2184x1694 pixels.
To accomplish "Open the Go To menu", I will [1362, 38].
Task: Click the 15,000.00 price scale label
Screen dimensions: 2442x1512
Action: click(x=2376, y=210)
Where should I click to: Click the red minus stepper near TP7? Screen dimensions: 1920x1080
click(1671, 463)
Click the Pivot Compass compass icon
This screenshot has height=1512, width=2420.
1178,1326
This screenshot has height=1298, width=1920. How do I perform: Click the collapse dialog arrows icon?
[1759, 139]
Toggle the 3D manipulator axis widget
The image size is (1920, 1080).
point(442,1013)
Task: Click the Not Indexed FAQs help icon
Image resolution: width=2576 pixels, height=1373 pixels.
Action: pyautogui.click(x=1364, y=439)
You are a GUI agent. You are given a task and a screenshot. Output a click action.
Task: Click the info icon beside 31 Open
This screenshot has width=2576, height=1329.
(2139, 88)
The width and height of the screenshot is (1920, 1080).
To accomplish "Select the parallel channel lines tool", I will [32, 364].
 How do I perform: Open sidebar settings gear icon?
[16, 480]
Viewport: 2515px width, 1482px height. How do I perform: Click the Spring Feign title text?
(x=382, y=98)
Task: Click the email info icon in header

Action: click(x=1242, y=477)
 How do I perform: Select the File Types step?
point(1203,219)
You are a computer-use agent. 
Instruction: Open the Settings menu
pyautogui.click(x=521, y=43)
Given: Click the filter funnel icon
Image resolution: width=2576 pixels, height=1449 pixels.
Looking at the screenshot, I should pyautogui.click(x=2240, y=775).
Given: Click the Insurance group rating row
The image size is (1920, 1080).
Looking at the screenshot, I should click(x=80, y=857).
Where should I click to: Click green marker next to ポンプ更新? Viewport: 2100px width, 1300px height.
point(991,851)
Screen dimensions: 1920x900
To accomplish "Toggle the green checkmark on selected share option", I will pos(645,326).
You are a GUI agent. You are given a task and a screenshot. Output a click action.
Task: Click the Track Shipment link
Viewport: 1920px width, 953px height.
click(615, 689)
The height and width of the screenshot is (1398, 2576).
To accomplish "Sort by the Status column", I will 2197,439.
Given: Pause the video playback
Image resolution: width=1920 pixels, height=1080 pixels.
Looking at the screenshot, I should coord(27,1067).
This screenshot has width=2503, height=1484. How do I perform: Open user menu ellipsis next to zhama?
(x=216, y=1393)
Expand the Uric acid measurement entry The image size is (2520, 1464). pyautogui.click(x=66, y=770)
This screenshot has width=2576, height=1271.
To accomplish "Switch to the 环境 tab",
______________________________
* [Activity]: Make an exact copy of every line in the data.

* [Reply to the task]:
2184x1694 pixels.
To accomplish "Open the Go To menu", I will [1362, 38].
Task: Click the 15,000.00 price scale label
Screen dimensions: 2442x1512
Action: click(x=2376, y=210)
Where should I click to: Click the red minus stepper near TP7? Screen dimensions: 1920x1080
click(1671, 463)
Click the Pivot Compass compass icon
This screenshot has height=1512, width=2420.
1178,1326
This screenshot has height=1298, width=1920. How do I perform: Click the collapse dialog arrows icon?
[1759, 139]
Toggle the 3D manipulator axis widget
The image size is (1920, 1080).
point(442,1013)
Task: Click the Not Indexed FAQs help icon
Image resolution: width=2576 pixels, height=1373 pixels.
Action: pyautogui.click(x=1364, y=439)
You are a GUI agent. You are given a task and a screenshot. Output a click action.
Task: Click the info icon beside 31 Open
This screenshot has width=2576, height=1329.
(2139, 88)
The width and height of the screenshot is (1920, 1080).
To accomplish "Select the parallel channel lines tool", I will [32, 364].
 How do I perform: Open sidebar settings gear icon?
[16, 480]
Viewport: 2515px width, 1482px height. How do I perform: Click the Spring Feign title text?
(x=382, y=98)
Task: Click the email info icon in header

Action: click(x=1242, y=477)
 How do I perform: Select the File Types step?
point(1203,219)
You are a computer-use agent. 
Instruction: Open the Settings menu
pyautogui.click(x=521, y=43)
Given: Click the filter funnel icon
Image resolution: width=2576 pixels, height=1449 pixels.
Looking at the screenshot, I should pyautogui.click(x=2240, y=775).
Given: Click the Insurance group rating row
The image size is (1920, 1080).
Looking at the screenshot, I should click(x=80, y=857).
Where should I click to: Click green marker next to ポンプ更新? Viewport: 2100px width, 1300px height.
point(991,851)
Screen dimensions: 1920x900
To accomplish "Toggle the green checkmark on selected share option", I will pos(645,326).
You are a GUI agent. You are given a task and a screenshot. Output a click action.
Task: Click the Track Shipment link
Viewport: 1920px width, 953px height.
click(615, 689)
The height and width of the screenshot is (1398, 2576).
To accomplish "Sort by the Status column", I will 2197,439.
Given: Pause the video playback
Image resolution: width=1920 pixels, height=1080 pixels.
Looking at the screenshot, I should coord(27,1067).
This screenshot has width=2503, height=1484. How do I perform: Open user menu ellipsis next to zhama?
(x=216, y=1393)
Expand the Uric acid measurement entry The image size is (2520, 1464). pyautogui.click(x=66, y=770)
This screenshot has width=2576, height=1271.
To accomplish "Switch to the 环境 tab",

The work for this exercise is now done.